[repost of my AMEE post on Energy Identity]
Since AMEE’s inception in 2005, we have recognised that the emerging sets of data needed for carbon calculation and energy assessment present huge privacy issues.
Combined with the automation of data capture through smart-meters, mobiles, purchases and other “digital identity” sources there is a real need to address some fundamental issues.
As we help to glue together the instrumented world, what are the outcomes and what are the risks?
Energy Identity = The digital embodiment of
your physical consumption
(from slide 32 of my eTech presentation)
This concept applies to everything from individuals to businesses to countries, a product to a supply-chain, a home to a bank.
The good news is that we’ve “seen this movie before”. In the 1990s we stumbled online, throwing our digital identity information all over the place, in an unstructured manner, and didn’t consider these points until it was too late. Initiatives such as OpenID and OAuth are only now trying to re-invent control mechanisms to address what we all need.
With energy, we have an opportunity to pre-emptively declare the rules of engagement. Some activity is already evident in this space (e.g. Google Powermeter testifing to congress). In the UK, since we have the UK Government as a client, I was able to seed some of these ideas some time ago (the UK is also gifted with the presence of MySociety).
To summarise, the issues include:
This should really default to you/your business (i.e. the source of the consumption).
The EULA of your service provider should ensure that you own your data and have expressly given permission to use it. Standard stuff really, but we’re a long way from that in this emerging dataverse.

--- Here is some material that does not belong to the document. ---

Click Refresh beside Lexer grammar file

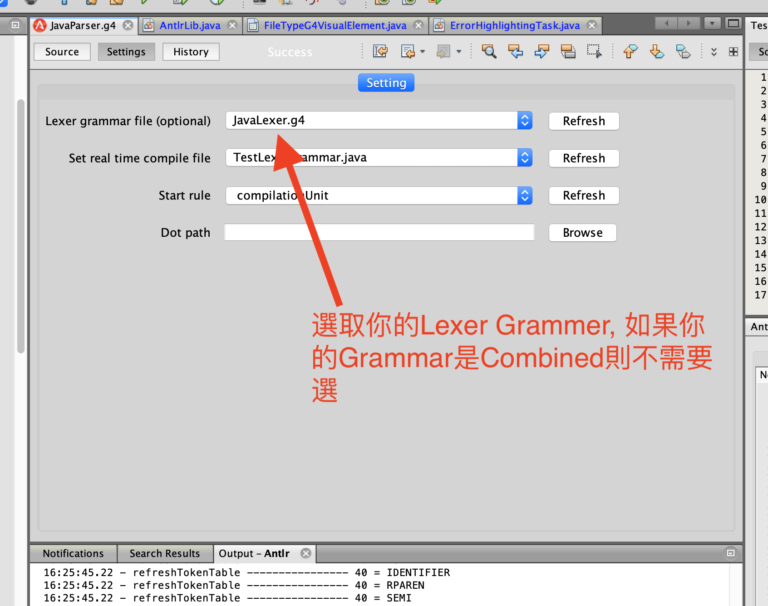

From AMEE’s perspective, when we hold your data it’s subject to the EULA of the provider you are coming through (e.g. Dopplr) and defaults to you otherwise.
As with other services, the default should be to use a series of seperate silos.
AMEE holds each client’s data in separate silos (e.g. Google in one silo, Morgan Stanley in another). This allows for both digital separation and, if required, physical separation. AMEE can shard to enable this.
Further we anonymise the data on the way in – in fact we insist that clients don’t use AMEE to store e-mail addresses etc, and just use the anonymous key AMEE provides to link their user data. This key is held in their user database and points to the anonymized “AMEE Profile”. Given how much personal data is stored about businesses and individuals in AMEE we wanted to pre-emptively push away this risk, and instill confidence in our clients that even if AMEE were compromised, their users would remain anonymous.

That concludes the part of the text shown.